# Stated task:
Copy these records again, swapping "Instruction" for "Command" everywhere it occurs and leaving the rest untouched.
==== Dataset entries
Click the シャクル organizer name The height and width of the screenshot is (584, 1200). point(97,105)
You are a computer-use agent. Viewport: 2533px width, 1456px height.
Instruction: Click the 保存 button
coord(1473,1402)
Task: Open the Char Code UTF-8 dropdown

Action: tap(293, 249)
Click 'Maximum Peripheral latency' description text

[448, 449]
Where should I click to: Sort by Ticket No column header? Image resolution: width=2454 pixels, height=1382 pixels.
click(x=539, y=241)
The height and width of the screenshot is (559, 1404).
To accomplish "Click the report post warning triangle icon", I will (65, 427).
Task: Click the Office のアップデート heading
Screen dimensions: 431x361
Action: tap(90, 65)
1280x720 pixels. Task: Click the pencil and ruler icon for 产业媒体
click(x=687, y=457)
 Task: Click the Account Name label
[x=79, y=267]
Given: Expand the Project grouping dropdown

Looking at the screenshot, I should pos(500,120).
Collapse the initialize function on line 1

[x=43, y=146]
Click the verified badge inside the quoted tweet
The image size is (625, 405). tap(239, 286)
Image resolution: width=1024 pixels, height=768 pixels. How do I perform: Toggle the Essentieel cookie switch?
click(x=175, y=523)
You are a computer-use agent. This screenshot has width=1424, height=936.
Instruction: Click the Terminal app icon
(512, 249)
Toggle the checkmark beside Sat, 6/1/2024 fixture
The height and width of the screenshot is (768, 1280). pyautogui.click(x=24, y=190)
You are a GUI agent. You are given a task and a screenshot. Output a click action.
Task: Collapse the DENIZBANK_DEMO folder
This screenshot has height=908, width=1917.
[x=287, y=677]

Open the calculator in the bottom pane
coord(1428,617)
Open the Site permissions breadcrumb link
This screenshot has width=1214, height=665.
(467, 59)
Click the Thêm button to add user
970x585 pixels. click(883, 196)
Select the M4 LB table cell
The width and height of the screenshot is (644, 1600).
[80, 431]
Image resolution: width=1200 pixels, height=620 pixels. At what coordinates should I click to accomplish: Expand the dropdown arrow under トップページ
========
# Full solution:
Click the シャクル organizer name The height and width of the screenshot is (584, 1200). point(97,105)
You are a computer-use agent. Viewport: 2533px width, 1456px height.
Command: Click the 保存 button
coord(1473,1402)
Task: Open the Char Code UTF-8 dropdown

Action: tap(293, 249)
Click 'Maximum Peripheral latency' description text

[448, 449]
Where should I click to: Sort by Ticket No column header? Image resolution: width=2454 pixels, height=1382 pixels.
click(x=539, y=241)
The height and width of the screenshot is (559, 1404).
To accomplish "Click the report post warning triangle icon", I will (65, 427).
Task: Click the Office のアップデート heading
Screen dimensions: 431x361
Action: tap(90, 65)
1280x720 pixels. Task: Click the pencil and ruler icon for 产业媒体
click(x=687, y=457)
 Task: Click the Account Name label
[x=79, y=267]
Given: Expand the Project grouping dropdown

Looking at the screenshot, I should pos(500,120).
Collapse the initialize function on line 1

[x=43, y=146]
Click the verified badge inside the quoted tweet
The image size is (625, 405). tap(239, 286)
Image resolution: width=1024 pixels, height=768 pixels. How do I perform: Toggle the Essentieel cookie switch?
click(x=175, y=523)
You are a computer-use agent. This screenshot has width=1424, height=936.
Command: Click the Terminal app icon
(512, 249)
Toggle the checkmark beside Sat, 6/1/2024 fixture
The height and width of the screenshot is (768, 1280). pyautogui.click(x=24, y=190)
You are a GUI agent. You are given a task and a screenshot. Output a click action.
Task: Collapse the DENIZBANK_DEMO folder
This screenshot has height=908, width=1917.
[x=287, y=677]

Open the calculator in the bottom pane
coord(1428,617)
Open the Site permissions breadcrumb link
This screenshot has width=1214, height=665.
(467, 59)
Click the Thêm button to add user
970x585 pixels. click(883, 196)
Select the M4 LB table cell
The width and height of the screenshot is (644, 1600).
[80, 431]
Image resolution: width=1200 pixels, height=620 pixels. At what coordinates should I click to accomplish: Expand the dropdown arrow under トップページ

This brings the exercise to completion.